In gas reactions like ours, the concept of volume ratios follows Avogadro's Law, which states that equal volumes of gases, at the same temperature and pressure, contain the same number of molecules. So, when we talk about gases, the coefficients in the balanced equation can also represent volume ratios.
For example, our reaction shows:

• 1 volume of \( \mathrm{N}_2 \) gas requires 3 volumes of \( \mathrm{H}_2 \) gas.
• It produces 2 volumes of \( \mathrm{NH}_3 \) gas.

When 100 mL of \( \mathrm{N}_2 \) reacts, we can directly use these ratios:

• To determine the volume of \( \mathrm{H}_2 \) required: multiply the volume of \( \mathrm{N}_2 \) by 3, leading to 300 mL.
• To determine the volume of \( \mathrm{NH}_3 \) formed: multiply the volume of \( \mathrm{N}_2 \) by 2, resulting in 200 mL.

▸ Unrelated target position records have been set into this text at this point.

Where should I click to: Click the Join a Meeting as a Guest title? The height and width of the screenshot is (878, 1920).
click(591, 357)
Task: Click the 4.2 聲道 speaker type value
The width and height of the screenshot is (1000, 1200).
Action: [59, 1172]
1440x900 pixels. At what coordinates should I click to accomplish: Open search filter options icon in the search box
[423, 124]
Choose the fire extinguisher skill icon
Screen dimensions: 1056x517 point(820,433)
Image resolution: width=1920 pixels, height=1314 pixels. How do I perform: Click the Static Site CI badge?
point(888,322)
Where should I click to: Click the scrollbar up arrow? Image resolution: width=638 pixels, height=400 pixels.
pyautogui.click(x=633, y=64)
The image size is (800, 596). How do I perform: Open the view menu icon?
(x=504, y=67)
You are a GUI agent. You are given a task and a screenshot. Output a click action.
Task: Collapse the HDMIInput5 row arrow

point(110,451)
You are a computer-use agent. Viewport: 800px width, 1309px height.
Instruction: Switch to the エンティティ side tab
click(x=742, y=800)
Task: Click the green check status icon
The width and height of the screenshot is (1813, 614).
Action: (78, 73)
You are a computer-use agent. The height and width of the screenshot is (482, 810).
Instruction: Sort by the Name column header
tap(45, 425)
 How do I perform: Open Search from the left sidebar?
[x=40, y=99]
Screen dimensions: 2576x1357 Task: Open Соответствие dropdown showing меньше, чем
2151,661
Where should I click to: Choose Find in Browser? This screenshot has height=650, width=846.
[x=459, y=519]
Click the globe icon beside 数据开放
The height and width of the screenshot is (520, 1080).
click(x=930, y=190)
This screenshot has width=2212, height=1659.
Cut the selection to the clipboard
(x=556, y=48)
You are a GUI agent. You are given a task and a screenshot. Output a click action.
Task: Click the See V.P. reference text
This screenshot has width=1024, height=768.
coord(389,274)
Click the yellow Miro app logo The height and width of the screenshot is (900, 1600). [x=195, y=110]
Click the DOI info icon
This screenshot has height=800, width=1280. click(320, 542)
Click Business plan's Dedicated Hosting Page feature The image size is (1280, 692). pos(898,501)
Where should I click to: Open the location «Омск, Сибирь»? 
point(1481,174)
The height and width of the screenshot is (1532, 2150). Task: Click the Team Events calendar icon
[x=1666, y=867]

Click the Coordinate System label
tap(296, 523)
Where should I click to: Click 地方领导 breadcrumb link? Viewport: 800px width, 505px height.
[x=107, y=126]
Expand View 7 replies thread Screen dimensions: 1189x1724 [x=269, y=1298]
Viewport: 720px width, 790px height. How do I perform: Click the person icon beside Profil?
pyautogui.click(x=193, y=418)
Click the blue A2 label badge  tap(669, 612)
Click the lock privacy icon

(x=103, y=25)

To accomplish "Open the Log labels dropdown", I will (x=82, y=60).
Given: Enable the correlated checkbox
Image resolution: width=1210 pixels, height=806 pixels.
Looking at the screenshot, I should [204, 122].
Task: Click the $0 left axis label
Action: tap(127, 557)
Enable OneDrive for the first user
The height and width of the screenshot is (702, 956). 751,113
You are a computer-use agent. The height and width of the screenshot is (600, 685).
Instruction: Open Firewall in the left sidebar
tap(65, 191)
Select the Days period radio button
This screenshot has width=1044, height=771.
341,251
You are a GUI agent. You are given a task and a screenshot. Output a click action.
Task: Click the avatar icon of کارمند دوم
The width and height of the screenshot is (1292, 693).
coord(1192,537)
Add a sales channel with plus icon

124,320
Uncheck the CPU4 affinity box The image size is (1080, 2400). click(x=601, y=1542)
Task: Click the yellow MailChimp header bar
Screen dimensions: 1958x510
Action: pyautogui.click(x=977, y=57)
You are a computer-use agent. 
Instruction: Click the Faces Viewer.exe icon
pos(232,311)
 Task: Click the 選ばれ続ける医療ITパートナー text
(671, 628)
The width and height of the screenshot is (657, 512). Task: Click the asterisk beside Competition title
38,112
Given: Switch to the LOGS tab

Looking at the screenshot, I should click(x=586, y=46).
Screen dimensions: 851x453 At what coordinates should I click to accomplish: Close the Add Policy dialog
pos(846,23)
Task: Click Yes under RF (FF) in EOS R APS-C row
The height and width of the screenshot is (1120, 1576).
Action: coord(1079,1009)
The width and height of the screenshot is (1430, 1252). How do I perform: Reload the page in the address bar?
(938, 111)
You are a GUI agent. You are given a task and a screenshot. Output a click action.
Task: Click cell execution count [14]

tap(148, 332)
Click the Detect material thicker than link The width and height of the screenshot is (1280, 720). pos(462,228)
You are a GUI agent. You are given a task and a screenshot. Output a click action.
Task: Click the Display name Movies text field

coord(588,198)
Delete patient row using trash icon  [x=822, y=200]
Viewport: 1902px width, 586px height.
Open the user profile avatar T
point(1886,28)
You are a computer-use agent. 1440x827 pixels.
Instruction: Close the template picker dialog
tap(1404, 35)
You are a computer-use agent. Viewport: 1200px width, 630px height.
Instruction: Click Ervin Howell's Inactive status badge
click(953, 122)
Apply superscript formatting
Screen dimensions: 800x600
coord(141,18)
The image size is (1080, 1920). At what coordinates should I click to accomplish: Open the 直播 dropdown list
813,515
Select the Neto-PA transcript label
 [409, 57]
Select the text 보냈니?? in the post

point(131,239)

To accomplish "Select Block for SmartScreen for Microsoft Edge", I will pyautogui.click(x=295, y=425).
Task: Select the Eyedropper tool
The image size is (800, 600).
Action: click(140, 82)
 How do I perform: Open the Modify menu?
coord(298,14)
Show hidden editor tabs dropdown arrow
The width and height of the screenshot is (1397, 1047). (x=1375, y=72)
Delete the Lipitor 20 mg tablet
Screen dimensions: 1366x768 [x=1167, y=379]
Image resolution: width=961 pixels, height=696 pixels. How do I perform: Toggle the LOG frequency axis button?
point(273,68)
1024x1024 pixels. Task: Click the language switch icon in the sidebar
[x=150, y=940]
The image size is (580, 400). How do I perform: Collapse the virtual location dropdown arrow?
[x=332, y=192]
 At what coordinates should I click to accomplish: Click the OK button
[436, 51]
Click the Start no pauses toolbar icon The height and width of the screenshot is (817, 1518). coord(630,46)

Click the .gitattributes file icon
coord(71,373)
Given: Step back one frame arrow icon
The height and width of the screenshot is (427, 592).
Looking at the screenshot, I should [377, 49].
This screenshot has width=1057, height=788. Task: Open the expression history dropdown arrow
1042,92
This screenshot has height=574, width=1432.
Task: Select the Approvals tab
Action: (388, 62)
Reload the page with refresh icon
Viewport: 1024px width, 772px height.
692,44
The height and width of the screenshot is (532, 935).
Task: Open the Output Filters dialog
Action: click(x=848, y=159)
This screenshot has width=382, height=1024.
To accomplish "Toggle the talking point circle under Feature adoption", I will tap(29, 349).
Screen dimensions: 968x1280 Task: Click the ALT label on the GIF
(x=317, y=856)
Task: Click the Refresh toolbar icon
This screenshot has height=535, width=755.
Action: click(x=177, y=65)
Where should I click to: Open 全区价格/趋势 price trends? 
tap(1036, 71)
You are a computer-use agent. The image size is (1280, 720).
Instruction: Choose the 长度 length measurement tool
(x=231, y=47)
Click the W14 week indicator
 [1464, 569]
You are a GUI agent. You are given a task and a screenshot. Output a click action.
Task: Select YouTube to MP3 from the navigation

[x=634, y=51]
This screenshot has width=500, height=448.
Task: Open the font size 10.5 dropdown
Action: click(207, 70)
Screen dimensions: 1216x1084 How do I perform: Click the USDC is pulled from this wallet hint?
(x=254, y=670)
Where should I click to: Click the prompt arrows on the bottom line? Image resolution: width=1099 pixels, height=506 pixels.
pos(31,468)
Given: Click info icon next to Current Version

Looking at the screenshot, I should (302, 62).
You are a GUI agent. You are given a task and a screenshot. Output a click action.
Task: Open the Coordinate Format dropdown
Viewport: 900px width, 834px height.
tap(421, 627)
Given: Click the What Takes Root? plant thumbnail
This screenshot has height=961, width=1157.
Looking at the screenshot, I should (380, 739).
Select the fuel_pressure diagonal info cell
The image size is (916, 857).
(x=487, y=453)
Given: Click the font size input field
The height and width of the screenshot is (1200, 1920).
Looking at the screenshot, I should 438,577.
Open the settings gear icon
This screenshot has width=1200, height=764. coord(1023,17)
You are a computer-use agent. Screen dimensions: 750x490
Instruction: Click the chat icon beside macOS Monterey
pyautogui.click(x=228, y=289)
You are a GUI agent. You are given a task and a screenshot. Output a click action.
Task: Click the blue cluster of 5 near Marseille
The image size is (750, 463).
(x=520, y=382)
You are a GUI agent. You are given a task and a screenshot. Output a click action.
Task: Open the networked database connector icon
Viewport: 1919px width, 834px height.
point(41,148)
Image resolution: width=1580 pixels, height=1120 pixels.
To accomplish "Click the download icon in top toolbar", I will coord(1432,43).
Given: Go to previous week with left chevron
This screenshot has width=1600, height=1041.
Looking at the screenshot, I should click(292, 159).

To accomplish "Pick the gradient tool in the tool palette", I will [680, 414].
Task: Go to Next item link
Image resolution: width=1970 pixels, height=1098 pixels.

This straightforward correlation due to Avogadro’s hypothesis makes calculations with gases much simpler compared to reactions involving liquids or solids.

Reaction Yield Calculations

Reaction yield calculations help us determine the efficiency of a reaction. These calculations involve comparing the actual amount of product obtained with the theoretical amount, which is derived from stoichiometry.
In this exercise, if the reaction went perfectly according to the balanced chemical equation and stoichiometry, using 100 mL of \( \mathrm{N}_2 \) should:

• Consume 300 mL of \( \mathrm{H}_2 \).
• Produce 200 mL of \( \mathrm{NH}_3 \).

The theoretical yield is based on these stoichiometric ratios. However, actual reactions may not always achieve these yields due to factors like side reactions or incomplete conversions.
To calculate the percent yield, you can use the formula:\[ \text{Percent Yield} = \left( \frac{\text{Actual Yield}}{\text{Theoretical Yield}} \right) \times 100 \%\]Knowing the percent yield can indicate how successful a reaction is and may guide improvements in efficiency for practical applications.